» PROBLEM TO SOLVE: The range to reproduce runs from the line containing "Switch to the" through the last line of the listing below; give exactly those lines and no others.
[[ SOURCE MATERIAL open ]]
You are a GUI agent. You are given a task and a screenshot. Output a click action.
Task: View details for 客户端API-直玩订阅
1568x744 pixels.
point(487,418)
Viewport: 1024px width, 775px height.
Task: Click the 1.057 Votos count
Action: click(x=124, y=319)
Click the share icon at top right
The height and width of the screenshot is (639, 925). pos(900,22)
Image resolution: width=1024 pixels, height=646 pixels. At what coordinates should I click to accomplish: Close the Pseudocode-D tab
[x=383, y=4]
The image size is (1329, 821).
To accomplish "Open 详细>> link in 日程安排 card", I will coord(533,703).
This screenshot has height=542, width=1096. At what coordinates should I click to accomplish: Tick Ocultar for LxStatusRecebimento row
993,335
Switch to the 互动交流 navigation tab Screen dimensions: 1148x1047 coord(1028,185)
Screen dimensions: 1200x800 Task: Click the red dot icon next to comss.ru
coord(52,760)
[[ SOURCE MATERIAL closed ]]
» TASK ANSWER:
Switch to the 互动交流 navigation tab Screen dimensions: 1148x1047 coord(1028,185)
Screen dimensions: 1200x800 Task: Click the red dot icon next to comss.ru
coord(52,760)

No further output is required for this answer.